O que fazer nessa capital do ecoturismo?
A Secretaria de Turismo de Bonito contabiliza ao menos 46 opções de passeios. Para aproveitar os principais, o ideal é reservar de quatro a cinco dias:
- Rio Sucuri: flutuação de cerca de 1.800 metros em águas cristalinas, entre cardumes de piraputangas e jardins subaquáticos.
- Rio da Prata: trilha pela mata seguida de flutuação com visibilidade que ultrapassa 40 metros.
- Gruta do Lago Azul: descida por 300 degraus até o lago subterrâneo tombado pelo IPHAN. Agendamento obrigatório.
- Abismo Anhumas: rapel de 72 metros, passeio de bote e flutuação sobre cones de calcário submersos.
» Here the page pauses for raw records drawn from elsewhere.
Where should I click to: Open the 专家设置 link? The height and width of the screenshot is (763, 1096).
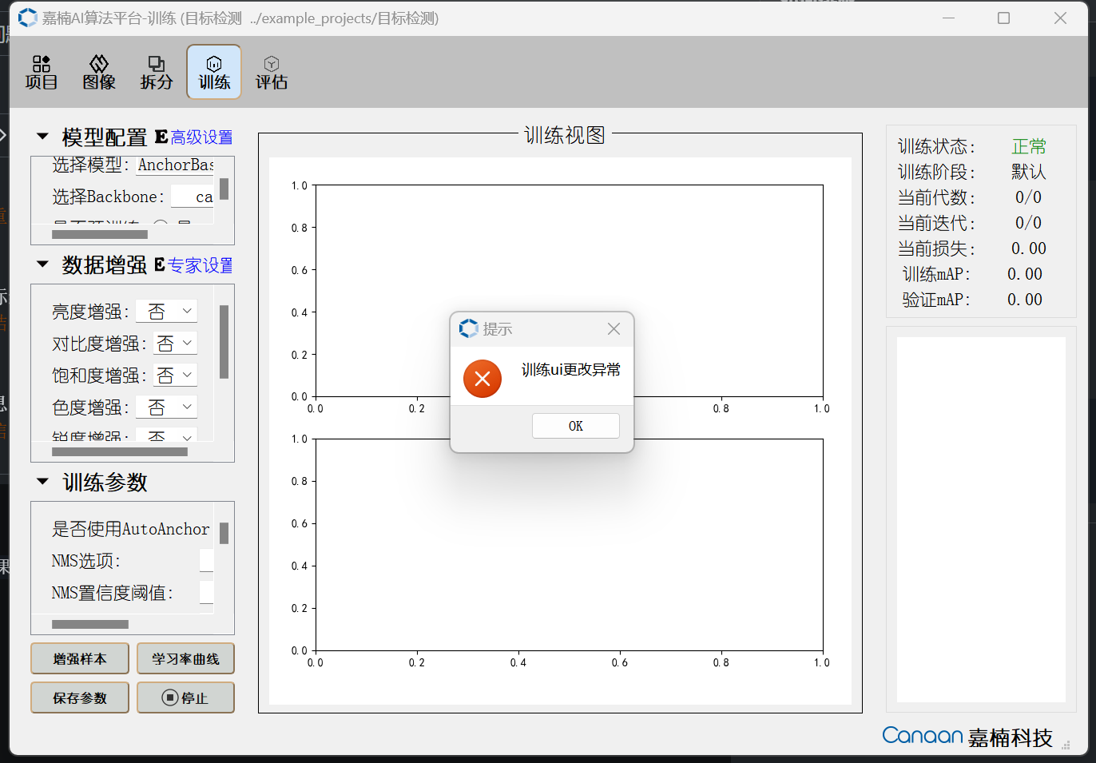(x=201, y=265)
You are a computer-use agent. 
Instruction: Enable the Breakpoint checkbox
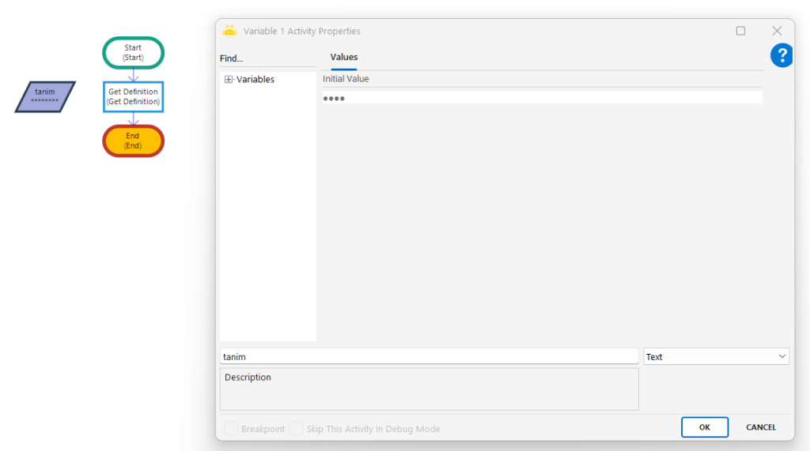click(x=231, y=428)
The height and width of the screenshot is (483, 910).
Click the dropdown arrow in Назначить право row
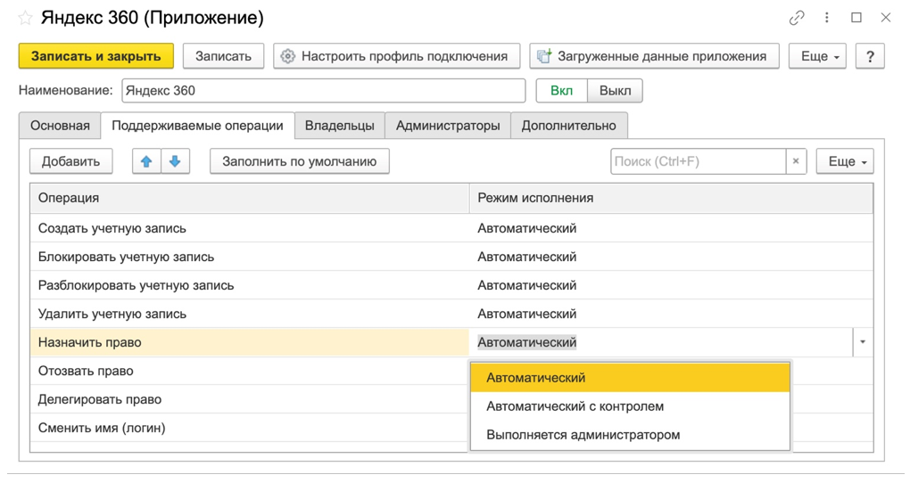pos(862,342)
Limite de 20 pessoas por dia.
- Cachoeira Boca da Onça: a maior queda d’água do Mato Grosso do Sul, com 156 metros de altura, incluindo o maior rapel de plataforma suspensa do país (90 metros).
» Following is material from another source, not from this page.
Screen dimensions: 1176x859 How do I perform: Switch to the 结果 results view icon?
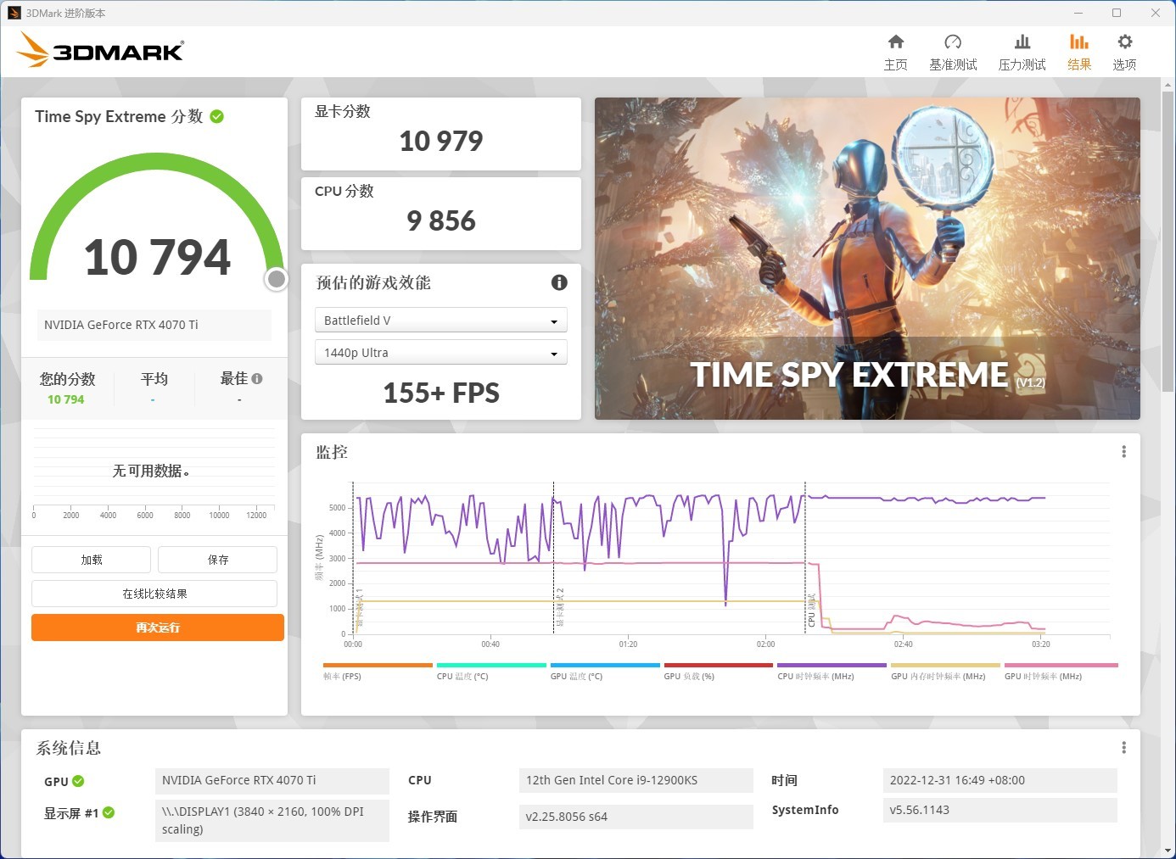point(1078,49)
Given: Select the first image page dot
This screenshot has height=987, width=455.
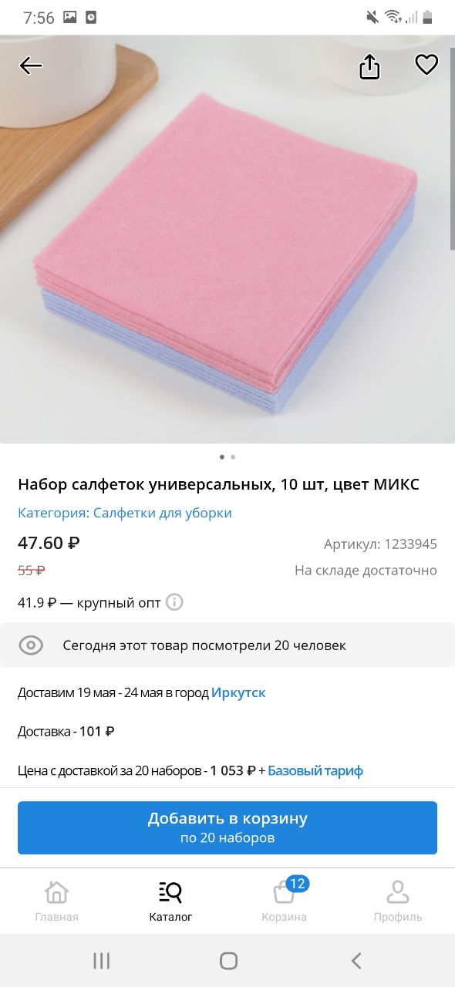Looking at the screenshot, I should click(222, 456).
- Buraco das Araras: dolina a céu aberto em Jardim (55 km), onde até 60 casais de araras-canindé nidificam em paredões de 100 metros.
Quem planeja uma viagem inesquecível para Bonito, vai curtir esse vídeo especialmente selecionado do canal Rolê Família, que conta com mais de 53 mil visualizações, onde os apresentadores mostram os 20 melhores atrativos do Mato Grosso do Sul, incluindo preços e dicas:
Quando visitar Bonito e o que esperar do clima?
A temperatura dos rios oscila entre 20°C e 24°C o ano inteiro, mas o cenário muda conforme a estação. O inverno seco garante a melhor transparência para flutuações, enquanto o verão chuvoso enche cachoeiras:
Temperaturas aproximadas com base no Climatempo. Condições podem variar.
Como chegar a Bonito?
O Aeroporto Regional de Bonito (BYO) recebe voos diretos de São Paulo operados por Gol (Congonhas), Azul (Viracopos) e Latam (Guarulhos), com frequências que variam de duas a três vezes por semana. O terminal fica a 13 km do centro. Para quem prefere a estrada, são cerca de 290 km desde Campo Grande pela BR-060 e MS-382, aproximadamente quatro horas de carro em rodovias asfaltadas.
Um mergulho que muda a forma de ver o Brasil
Bonito entrega algo raro: a sensação de flutuar sobre um mundo subaquático em pleno cerrado brasileiro. As águas filtradas pelo calcário da Serra da Bodoquena criaram um laboratório natural de transparência que nenhum litoral do país consegue replicar.
Você precisa calçar um tênis, vestir neoprene e mergulhar de máscara nos rios de Bonito para entender por que essa cidade pequena do Mato Grosso do Sul virou referência mundial em turismo responsável.